Zen is clearly an efficient design, and it could potentially replace Intel or act as a second vendor in a range of server use cases, particularly web and database. However, there are several obstacles preventing it from being a general replacement for Intel's Xeon series. Lack of AVX (especially AVX-512) units make it entirely irrelevant in HPC. Current rumors for Naples indicate a 4-die MCM package, which would essentially be three layers of NUMA (2 sockets, 4 dies, 2 CCX per die). Compared to Intel's unified L3 cache on Xeon E5s, this would be a significant challenge to scale-up (big server) workloads.
As a scientist who actually uses a number of HPC programs to run calculations, I take issue with your statement that HPC is "100% AVX workloads." While there certainly are programs out there that support AVX and gain a significant speedup by using it, the number of programs that use AVX and benefit from it are more limited than you suggest. I never intended to claim that there were
no AVX HPC programs (and if I did otherwise then it is my mistake), just that the number of real HPC programs that use and take advantage of AVX are not as extensive as you might believe.
The issue with AVX is that its acceleration is achieved, as its name implies, through new vector instructions. However, not all problems can be easily vectorized (or even vectorized at all). Those with even minimal programming experience should understand that turning scalar code into vector code isn't always a trivial task, and sometimes is just impossible. There's two issues here: 1) the theoretical issue of vectorization (how can I express my problem in a vectorized/array manner?) 2) practical implementation (how to get the system to recognize and accelerate your vectorized code, either through the use of intrinsics or a compiler). Again, I'm not a programming expert, but I can grasp and appreciate the difficulty of this problem.
Code with many scalar sections are unlikely to see much of a speedup (see the link below). Having heard directly from some programmers writing HPC chemistry ab intio/DFT code, the largest gains they've seen from AVX are up to 10%. The issue, quoting them directly, is that scalar sections (as discussed above) don't get a speedup and thus limit the benefit you get from AVX.
You don't even have to believe me or the programmers I'm talking to.
This presentation from CERN's physics HPC group brings up many of the exact same issues that I discussed.
As for the literature on AVX in HPC, I think some critical reading is needed.
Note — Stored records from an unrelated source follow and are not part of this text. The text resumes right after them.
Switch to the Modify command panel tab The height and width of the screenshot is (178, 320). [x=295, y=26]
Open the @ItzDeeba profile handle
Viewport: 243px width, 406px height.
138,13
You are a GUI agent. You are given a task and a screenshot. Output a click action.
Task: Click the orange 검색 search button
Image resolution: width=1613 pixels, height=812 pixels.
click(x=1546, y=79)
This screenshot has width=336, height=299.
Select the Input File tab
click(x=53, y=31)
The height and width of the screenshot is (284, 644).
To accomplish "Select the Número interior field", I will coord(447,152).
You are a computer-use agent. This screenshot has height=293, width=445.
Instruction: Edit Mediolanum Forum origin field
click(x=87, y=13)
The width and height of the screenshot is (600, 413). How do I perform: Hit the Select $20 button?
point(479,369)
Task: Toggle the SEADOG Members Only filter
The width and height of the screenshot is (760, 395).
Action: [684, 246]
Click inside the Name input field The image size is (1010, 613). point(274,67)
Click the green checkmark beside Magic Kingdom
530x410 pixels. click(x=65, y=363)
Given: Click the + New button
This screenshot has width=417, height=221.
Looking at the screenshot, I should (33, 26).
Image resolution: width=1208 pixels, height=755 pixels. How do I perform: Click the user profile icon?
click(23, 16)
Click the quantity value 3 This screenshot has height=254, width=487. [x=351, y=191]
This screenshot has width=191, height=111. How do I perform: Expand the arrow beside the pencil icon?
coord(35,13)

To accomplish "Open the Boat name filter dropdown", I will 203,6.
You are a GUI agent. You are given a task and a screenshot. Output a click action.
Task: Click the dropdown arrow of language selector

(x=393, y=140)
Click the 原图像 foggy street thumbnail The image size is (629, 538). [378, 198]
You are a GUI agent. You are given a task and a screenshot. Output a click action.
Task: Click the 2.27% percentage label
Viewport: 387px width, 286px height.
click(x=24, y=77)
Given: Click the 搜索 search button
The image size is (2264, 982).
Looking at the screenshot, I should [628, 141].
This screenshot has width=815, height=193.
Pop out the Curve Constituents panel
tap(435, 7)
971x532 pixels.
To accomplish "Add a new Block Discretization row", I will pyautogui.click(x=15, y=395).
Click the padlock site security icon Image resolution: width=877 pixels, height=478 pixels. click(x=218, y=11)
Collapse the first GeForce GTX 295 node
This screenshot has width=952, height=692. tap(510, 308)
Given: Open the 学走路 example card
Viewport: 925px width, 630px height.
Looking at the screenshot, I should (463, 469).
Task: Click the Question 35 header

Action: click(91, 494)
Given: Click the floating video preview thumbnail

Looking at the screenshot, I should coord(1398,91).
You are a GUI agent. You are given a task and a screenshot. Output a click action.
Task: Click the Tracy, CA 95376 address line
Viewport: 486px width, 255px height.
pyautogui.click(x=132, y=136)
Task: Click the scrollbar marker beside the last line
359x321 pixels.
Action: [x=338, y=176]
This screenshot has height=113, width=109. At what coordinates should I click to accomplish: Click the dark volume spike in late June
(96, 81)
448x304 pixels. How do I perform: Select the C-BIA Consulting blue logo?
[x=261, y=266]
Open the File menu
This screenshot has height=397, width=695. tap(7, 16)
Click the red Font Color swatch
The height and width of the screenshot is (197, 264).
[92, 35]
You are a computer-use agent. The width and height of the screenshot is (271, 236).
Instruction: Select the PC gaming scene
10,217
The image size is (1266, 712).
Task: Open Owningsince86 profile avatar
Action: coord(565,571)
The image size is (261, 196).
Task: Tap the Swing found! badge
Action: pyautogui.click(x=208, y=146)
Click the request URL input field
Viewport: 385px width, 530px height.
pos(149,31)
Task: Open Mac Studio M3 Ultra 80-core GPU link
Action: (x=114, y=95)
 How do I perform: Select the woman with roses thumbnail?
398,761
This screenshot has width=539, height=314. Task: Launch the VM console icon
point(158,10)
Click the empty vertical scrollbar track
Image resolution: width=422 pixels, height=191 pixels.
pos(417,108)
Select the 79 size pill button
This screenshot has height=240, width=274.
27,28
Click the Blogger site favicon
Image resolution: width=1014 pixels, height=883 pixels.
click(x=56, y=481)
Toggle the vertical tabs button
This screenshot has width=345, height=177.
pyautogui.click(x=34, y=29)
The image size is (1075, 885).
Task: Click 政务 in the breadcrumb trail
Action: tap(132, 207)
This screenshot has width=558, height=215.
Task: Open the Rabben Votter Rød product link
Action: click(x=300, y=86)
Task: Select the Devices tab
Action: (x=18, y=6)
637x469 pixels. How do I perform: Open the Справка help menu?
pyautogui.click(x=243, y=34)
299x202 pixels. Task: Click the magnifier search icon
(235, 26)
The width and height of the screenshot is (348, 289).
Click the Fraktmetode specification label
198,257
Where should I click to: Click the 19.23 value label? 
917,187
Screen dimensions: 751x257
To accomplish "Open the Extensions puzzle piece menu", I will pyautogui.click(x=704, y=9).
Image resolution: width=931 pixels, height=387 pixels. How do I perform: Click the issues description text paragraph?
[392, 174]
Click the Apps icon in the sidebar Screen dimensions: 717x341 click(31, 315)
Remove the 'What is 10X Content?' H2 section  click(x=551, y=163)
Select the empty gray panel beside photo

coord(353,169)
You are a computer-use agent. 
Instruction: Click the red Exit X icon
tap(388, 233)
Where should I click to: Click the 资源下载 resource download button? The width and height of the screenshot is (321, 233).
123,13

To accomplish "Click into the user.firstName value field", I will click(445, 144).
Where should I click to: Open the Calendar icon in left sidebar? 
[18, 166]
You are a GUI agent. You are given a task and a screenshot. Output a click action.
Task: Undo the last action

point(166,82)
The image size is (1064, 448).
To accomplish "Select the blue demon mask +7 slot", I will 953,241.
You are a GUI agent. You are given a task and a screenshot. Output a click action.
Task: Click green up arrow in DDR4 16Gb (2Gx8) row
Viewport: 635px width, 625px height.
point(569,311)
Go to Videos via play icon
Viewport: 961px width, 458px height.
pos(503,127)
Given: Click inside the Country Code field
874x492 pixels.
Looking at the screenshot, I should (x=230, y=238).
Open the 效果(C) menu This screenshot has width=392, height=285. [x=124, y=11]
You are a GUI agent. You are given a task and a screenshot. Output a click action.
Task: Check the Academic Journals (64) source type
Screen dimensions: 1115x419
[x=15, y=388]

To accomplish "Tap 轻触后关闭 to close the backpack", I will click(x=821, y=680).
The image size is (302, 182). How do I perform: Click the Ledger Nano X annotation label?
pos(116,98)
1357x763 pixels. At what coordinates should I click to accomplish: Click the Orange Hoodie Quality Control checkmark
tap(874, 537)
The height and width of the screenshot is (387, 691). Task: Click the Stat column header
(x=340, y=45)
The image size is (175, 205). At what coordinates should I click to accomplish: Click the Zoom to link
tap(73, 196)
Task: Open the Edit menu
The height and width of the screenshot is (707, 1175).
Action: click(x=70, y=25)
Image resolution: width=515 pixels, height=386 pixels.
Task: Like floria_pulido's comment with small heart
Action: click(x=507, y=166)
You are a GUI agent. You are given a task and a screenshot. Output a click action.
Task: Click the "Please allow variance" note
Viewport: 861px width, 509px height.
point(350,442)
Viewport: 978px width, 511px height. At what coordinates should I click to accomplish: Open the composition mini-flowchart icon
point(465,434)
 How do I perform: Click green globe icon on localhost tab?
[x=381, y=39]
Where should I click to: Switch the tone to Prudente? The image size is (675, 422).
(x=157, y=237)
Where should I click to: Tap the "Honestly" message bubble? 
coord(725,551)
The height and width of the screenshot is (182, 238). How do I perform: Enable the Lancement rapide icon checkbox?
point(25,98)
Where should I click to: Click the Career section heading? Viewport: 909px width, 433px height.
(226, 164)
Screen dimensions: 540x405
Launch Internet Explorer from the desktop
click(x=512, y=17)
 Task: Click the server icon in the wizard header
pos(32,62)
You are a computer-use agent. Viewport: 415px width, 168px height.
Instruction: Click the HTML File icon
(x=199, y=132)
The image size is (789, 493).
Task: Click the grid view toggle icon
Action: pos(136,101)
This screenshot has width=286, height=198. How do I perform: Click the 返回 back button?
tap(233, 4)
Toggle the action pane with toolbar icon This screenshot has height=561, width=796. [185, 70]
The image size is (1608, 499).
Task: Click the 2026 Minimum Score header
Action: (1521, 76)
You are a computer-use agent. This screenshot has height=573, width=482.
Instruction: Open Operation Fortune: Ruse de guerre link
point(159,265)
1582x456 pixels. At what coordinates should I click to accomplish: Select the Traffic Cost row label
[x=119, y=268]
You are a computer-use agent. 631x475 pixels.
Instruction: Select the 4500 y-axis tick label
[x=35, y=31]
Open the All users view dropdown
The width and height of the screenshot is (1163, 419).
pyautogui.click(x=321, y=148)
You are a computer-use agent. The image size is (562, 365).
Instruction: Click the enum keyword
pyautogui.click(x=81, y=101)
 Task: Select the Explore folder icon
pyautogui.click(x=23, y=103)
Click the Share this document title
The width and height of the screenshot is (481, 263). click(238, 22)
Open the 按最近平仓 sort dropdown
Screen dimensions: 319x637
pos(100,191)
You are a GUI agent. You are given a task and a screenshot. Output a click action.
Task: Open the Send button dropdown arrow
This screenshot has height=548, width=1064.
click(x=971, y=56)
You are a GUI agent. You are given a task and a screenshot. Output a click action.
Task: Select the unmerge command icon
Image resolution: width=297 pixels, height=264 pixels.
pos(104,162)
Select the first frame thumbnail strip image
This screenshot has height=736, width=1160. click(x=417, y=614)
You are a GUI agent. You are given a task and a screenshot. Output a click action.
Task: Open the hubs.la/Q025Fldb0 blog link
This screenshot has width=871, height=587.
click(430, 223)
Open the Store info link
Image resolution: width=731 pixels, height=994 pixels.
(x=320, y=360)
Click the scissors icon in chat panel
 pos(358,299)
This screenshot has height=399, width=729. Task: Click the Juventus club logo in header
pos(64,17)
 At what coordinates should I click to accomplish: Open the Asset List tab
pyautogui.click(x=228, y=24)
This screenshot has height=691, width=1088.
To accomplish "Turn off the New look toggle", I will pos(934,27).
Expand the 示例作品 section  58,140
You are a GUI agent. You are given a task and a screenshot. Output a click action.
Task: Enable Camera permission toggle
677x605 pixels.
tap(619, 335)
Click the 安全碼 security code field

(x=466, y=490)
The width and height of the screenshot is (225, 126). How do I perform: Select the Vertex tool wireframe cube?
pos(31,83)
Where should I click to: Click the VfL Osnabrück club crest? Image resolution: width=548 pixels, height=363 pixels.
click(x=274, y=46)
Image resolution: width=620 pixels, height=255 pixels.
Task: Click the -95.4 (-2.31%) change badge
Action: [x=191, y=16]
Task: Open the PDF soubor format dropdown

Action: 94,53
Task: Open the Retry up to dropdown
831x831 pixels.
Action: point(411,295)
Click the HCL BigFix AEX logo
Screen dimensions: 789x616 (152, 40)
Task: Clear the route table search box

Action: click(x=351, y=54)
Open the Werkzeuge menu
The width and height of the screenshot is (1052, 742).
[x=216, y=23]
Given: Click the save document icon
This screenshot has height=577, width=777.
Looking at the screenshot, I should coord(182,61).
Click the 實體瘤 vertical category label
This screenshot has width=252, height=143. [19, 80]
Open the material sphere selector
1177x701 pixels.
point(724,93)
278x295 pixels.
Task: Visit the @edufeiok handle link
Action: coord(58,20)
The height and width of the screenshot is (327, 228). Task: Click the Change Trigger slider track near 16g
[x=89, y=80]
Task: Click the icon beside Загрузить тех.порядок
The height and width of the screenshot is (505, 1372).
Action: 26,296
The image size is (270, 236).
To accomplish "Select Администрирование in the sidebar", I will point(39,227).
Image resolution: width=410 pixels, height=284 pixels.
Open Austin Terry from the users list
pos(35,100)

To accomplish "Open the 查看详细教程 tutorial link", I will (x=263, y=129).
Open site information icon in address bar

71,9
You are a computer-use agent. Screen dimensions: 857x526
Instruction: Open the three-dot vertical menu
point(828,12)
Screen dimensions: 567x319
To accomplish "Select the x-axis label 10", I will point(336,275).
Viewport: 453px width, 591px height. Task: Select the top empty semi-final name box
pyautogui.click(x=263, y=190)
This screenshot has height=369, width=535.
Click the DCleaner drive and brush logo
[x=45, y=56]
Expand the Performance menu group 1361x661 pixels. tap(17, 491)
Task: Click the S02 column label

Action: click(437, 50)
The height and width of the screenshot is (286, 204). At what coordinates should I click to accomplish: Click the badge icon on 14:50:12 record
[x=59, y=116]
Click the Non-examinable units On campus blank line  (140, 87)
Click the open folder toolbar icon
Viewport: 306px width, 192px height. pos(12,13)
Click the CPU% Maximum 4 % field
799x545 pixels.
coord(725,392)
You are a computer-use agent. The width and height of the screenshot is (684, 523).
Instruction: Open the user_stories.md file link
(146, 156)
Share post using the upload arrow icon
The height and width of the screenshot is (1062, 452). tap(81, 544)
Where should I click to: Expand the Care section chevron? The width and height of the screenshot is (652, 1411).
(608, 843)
I won't deny that AVX is capable of producing tremendous gains in terms of FP performance. But translating those FLOPS to actual, real-life performance isn't easy, as the article cited by Kalmquist and the document I linked to shows.
IMO the most important thing AMD needs to worry about for HPC is not AVX, but memory bandwidth and the processor interconnect in SMP systems. A lot of programs are limited not just by processing speed but the system's ability to keep all of those processors fed from memory. The "three layers of NUMA" you alluded to might be more problematic than weak AVX performance.